== The task ==
Please return the records below exactly as they appear, leaving every picture out.

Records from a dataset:
--
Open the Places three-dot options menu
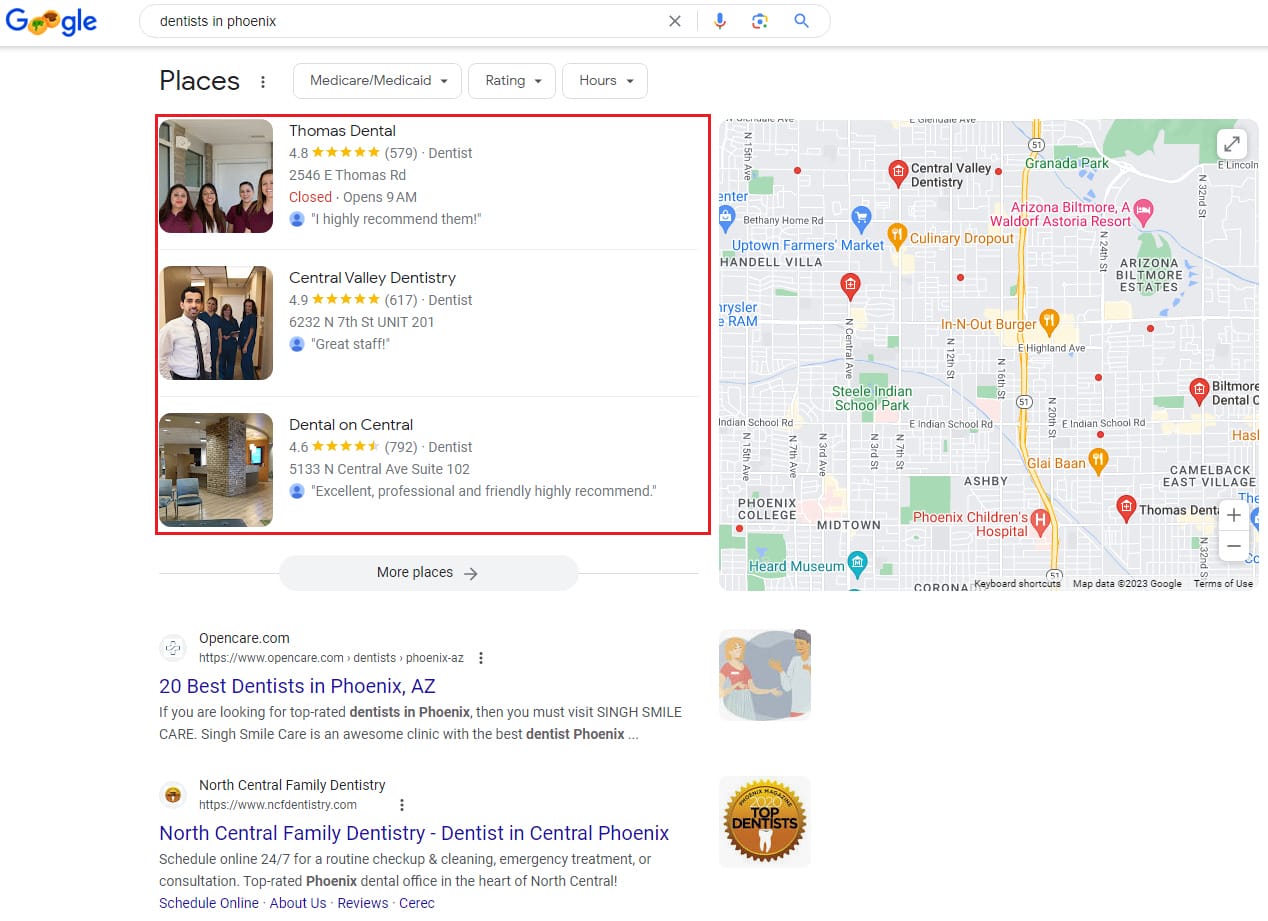Screen dimensions: 1268x921 (x=263, y=82)
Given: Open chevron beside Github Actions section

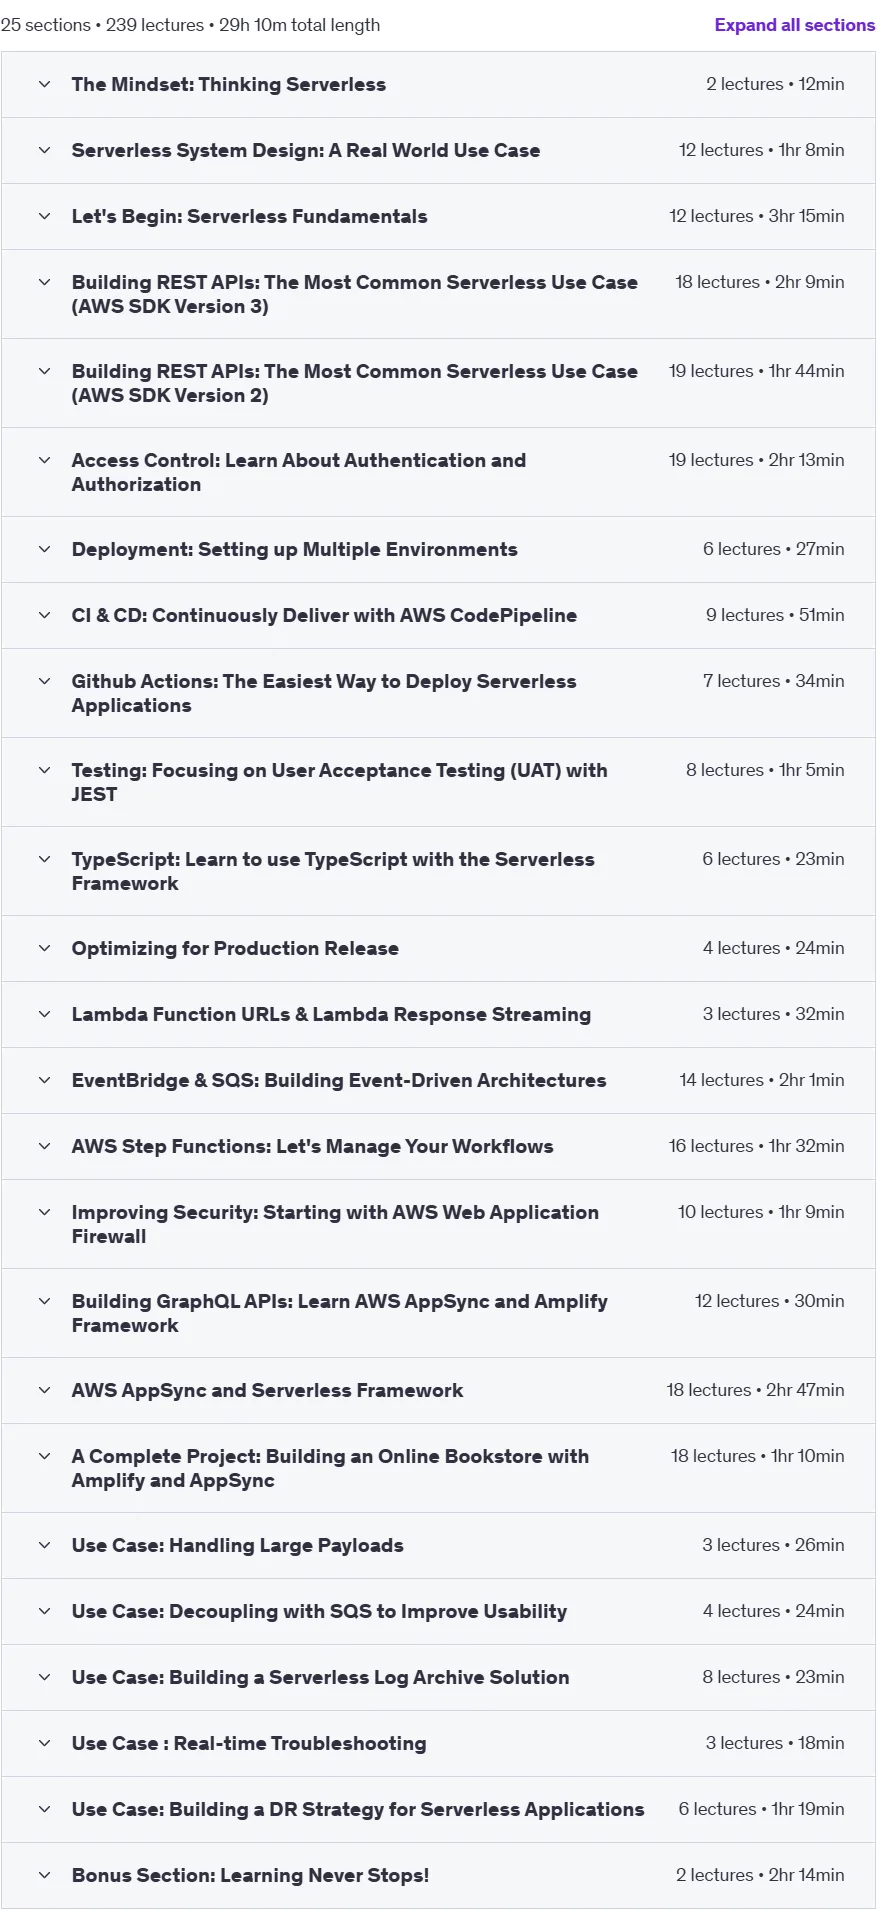Looking at the screenshot, I should tap(44, 681).
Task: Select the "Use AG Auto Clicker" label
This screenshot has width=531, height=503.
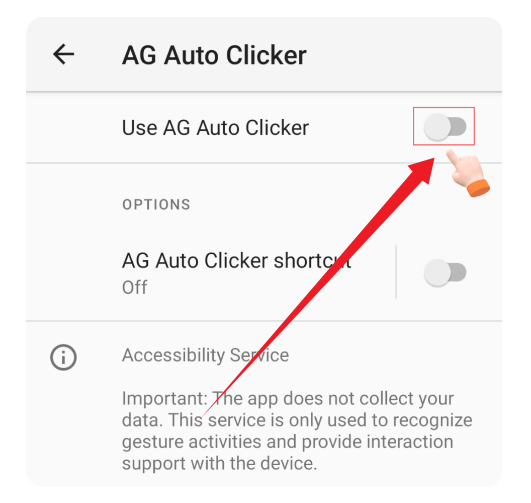Action: click(215, 128)
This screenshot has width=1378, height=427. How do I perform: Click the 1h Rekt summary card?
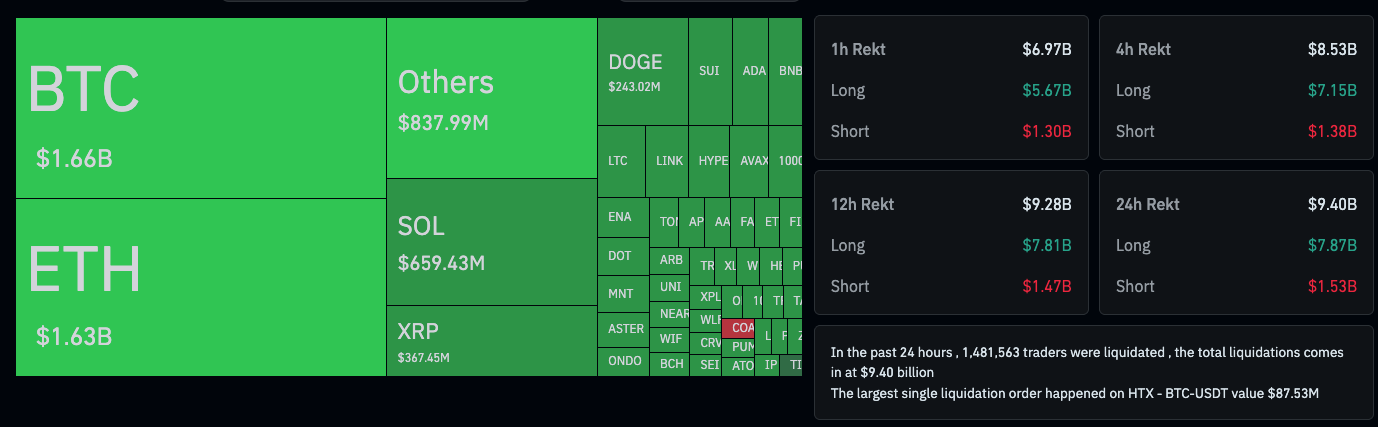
--
== Answer ==
Open the Places three-dot options menu
Screen dimensions: 1268x921 (x=263, y=82)
Given: Open chevron beside Github Actions section

Looking at the screenshot, I should tap(44, 681).
Task: Select the "Use AG Auto Clicker" label
This screenshot has width=531, height=503.
Action: click(215, 128)
This screenshot has width=1378, height=427. How do I perform: Click the 1h Rekt summary card?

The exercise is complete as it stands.